How do I calculate if a test like this is statistically significant?

Azzu@lemm.ee · edit-2 10 months ago

How do I calculate if a test like this is statistically significant?

altairabove@lemmy.world · edit-2 10 months ago

You could use a few different null hypotheses here. One with minimal assumptions would be that the medians are equal. This can be tested using the Mann-Whitney U test. https://en.m.wikipedia.org/wiki/Mann–Whitney_U_test

Azzu@lemm.ee · 10 months ago

This seems like exactly the case here :) I will read up and try this

TauZero@mander.xyz · 10 months ago

Your situation reminded me of the way IMDB sorts movies by rating, even though different movies may receive vastly different total number of votes. They use something called a credibility formula which is apparently a Bayesian statistics way of doing it, unlike the frequentist statistics with p-values and null hypotheses that you are looking for atm.

Jlafs@lemmy.world · 10 months ago

Your null hypothesis is the thing you’re trying to disprove. For example, if I wanted to run a study to asses the effect of adding a certain growth hormone to a cell culture, my null hypothesis would be “there is no effect”. In your case, it would be “there is no difference in how much different things are liked”. From there, you’d run your study, and do your statistical analysis, for which there are different methods based on the type of data, number of groups your comparing, sample size, etc., and I’m not a statistician so I can’t say which methods are best for what you’re planning.

When it comes to p-value, to really simplify it, you can think of your p-value as the likelihood your null hypothesis is true.
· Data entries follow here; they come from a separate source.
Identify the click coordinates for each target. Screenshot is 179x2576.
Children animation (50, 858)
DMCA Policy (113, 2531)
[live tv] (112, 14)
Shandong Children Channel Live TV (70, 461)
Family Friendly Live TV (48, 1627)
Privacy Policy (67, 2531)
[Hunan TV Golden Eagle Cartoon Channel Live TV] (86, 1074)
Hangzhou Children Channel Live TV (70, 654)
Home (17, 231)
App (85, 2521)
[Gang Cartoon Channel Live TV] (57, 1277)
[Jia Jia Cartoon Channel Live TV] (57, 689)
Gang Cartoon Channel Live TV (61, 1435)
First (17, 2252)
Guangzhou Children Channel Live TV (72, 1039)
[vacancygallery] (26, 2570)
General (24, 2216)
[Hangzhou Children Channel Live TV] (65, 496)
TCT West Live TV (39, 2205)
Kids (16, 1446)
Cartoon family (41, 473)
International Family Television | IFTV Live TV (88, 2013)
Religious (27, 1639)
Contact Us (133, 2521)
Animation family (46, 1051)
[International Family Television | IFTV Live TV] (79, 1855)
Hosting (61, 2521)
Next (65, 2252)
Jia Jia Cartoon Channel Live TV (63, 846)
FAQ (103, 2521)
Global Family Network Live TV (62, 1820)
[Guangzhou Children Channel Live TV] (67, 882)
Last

That’s not exactly what it means, but it’s an easy way to remember it.

JWBananas@startrek.website · 10 months ago

People are inherently bad at rating things. Why not run a “This or that?” style study instead?

Given a list of items to rate, pair them up randomly. Ask a person which item they like better out of each pair. Run through Final Four type eliminations until you get down to their number one preference.

Run through this process for each person, beginning with different random pairings every time.

Record data on all the choices - not just the final ones. You should be able to get good data like that.

For example, there will probably be a thing that is so disliked that it gets eliminated in the first round more frequently than anything else. The inverse will likely be true of a highly-preferred item. And I am sure you can identify other insights as well.

Azzu@lemm.ee · 10 months ago

Sounds like a good idea, however my participants neither have the attention span nor do I have the resources to do anything else :) after all, like I said, it’s just a small personal thing :)